The Trump administration says this strategy, which it calls “metering,” is meant to reduce logistical constraints on CBP. “Port of Entry facilities were not designed to hold hundreds of people at a time who may be seeking asylum,” a CBP spokesperson told HuffPost. “Depending upon circumstances at the time of arrival, individuals may need to wait in Mexico.”

But the delays go hand-in-hand with the administration’s recent attempt to ban the right to asylum for those who enter the U.S. illegally, which has since been overturned by a federal judge. Taken together, these two policies show a clear, concerted effort to deter migrants who are fleeing persecution in their home countries from seeking protection in the U.S.

The ad hoc process in Tijuana has led to confusion and insecurity among asylum-seekers.
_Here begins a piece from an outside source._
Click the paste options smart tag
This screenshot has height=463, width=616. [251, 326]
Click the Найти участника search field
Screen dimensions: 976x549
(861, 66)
While the list has brought some order, the process is far from perfect.

Migrants have no legal guarantee their number will ever be called. Though the volunteers try to estimate when their name will come up, they never know exactly when it will be their turn. Fearful they will lose their opportunity to enter the U.S. if they aren’t present when their number is called, most of the migrants on the list travel to El Chaparral plaza every few weeks to check the status of the ledger ― even though wait times are currently far longer, according to the volunteers in charge.

One migrant managing the list told HuffPost that those absent when their number is called are “moved to the end of the line.” But some migrants have suggested it’s possible to regain your spot by paying a bribe or to pay to get names written in the ledger even before arriving in Tijuana. While the list’s managers acknowledge that some have attempted to pay bribes, they deny that they have ever accepted such payments.

Steven Aguila, 2, from El Salvador, plays with a toy car at El Chaparral border crossing in Tijuana, Mexico, on Nov. 23.
Steven Aguila, 2, from El Salvador, plays with a toy car at El Chaparral border crossing in Tijuana, Mexico, on Nov. 23.
ASSOCIATED PRESS

As the wait continues, some members of the migrant caravan have launched a hunger strike to pressure the U.S. to allow them to apply for asylum.

More than 6,000 Central American migrants, mostly from Honduras, arrived in Tijuana with the caravan in mid-November, after traveling more than 2,500 miles to reach the border. Their numbers on the list start around 1,400, making it likely they’ll wait a total of at least six weeks before being able to cross the border.

“We are doing this for the women and children who have to wait for months in these poor conditions,” said Joaquin, one of the 17 migrants participating in the hunger strike. “We didn’t come to Tijuana to cross illegally but to legally ask for asylum. And we are demanding the right to do so.”